History Hound Richard MacLeod recalls the time when successful men came 'home' to relive their experiences and tell stories of the past, while war loomed ahead

Let's go back in time to 1939 to the Newmarket Old Boys Reunion.

I have made mention of this event in a few columns, but I think it was so momentous that it deserves its own column.

The 1939 Newmarket Old Boys Reunion was predicated on the fact that many of the children and grandchildren of Newmarket’s pioneers had left the area to find jobs and land of their own. Their desire to see the old homestead and visit family and childhood friends was the reason behind the reunion here.

These three or four-day events were held in nearly every village, town and city, usually around the Civic Holiday (Aug. 1). The Old Boys Reunion in Newmarket took place June 29 to July 2, 1939, with “those who were born locally encouraged to return for these few days to relive their experiences and to retell the story of our past.”

The 1939 reunion, a sequel to the visit of the old boys in 1901, featured prominent former residents. The name, as it implies, referred to what was essentially a male reunion, which was in keeping with the times, but it still irked my mother and grandmother, who rightly pointed out the term "prominent citizens" must include our female citizenry. You will find stories of the many prominent citizens who were, indeed, female in my earlier columns.

The term old boys seems to have found its way into our vocabulary referencing the alumni or ex-students of private schools and universities, primarily in the United Kingdom and throughout the Commonwealth.

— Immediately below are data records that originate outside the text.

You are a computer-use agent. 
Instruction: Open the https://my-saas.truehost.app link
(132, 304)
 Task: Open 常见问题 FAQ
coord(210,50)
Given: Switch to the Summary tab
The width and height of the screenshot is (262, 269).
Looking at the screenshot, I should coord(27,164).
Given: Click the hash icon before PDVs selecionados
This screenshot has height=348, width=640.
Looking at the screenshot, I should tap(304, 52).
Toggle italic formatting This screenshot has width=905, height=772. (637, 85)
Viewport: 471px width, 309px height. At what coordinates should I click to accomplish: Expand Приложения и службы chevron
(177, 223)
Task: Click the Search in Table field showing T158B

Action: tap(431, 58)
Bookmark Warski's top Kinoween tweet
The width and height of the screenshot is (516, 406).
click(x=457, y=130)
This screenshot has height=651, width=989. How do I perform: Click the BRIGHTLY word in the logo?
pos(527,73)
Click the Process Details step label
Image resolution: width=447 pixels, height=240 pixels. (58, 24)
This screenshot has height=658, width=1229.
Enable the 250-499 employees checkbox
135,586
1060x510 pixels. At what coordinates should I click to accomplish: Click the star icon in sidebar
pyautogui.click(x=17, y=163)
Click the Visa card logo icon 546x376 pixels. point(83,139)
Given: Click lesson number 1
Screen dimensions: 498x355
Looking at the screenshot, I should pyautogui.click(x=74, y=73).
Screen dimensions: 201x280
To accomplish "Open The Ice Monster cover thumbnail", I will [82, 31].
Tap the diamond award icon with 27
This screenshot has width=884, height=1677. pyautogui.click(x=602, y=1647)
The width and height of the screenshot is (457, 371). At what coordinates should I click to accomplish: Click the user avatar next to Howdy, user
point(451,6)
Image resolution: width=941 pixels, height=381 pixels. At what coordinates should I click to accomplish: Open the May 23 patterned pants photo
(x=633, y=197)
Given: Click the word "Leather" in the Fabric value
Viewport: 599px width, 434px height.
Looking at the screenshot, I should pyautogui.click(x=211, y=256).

Specific identifiers were often attached, derived from the school’s name, founder or location, such as Old Etonian or Old Oxford.

While the original old boys term was specific to males’ membership, modern use of the term now includes the gender-neutral terms ‘old boys and girls’ to be inclusive of their female membership. Today, we equate the term as taking on a more negative connotation, representing the preservation of social elites and the marginalization of women and other underrepresented groups.

As I mentioned above, the purpose of the Old Boys Reunion and, specifically, the 1939 reunion was as follows:

  • To bring together prominent former residents of Newmarket who had gone on to achieve success elsewhere.
  • To attract the “hundreds of prominent ‘old boys’” back to Newmarket and allow these influential former residents to reconnect with their hometown.
  • To strengthen the community’s sense of identity and history during a pivotal period.
  • As a diversion as Canada was preparing to enter the Second World War, allowing the town to come together and reflect on its past during this challenging historical moment.
  • To preserve and celebrate Newmarket’s history and heritage.
  • The reunion was part of a much broader Old Boys Reunion movement that aimed to reconnect communities with their pasts.
  • Provided an opportunity for former residents to share stories and memories of Newmarket’s history.
  • To generate a source of income for local businesses and an influx of capital.

The Old Boys Reunion brought together hundreds of prominent old boys who had lived in Newmarket and gone on to achieve success elsewhere.

The reunion featured long parades that circled through the town, with crowds lining the streets to cheer on the participants. Events included minstrel shows, which  were held in the town hall and were a major highlight of the festivities, as well as picnics, dances and sports.

It provided an opportunity for the entire town to come together and celebrate its history and heritage, reconnecting local families with their ancestors who had moved on in the world.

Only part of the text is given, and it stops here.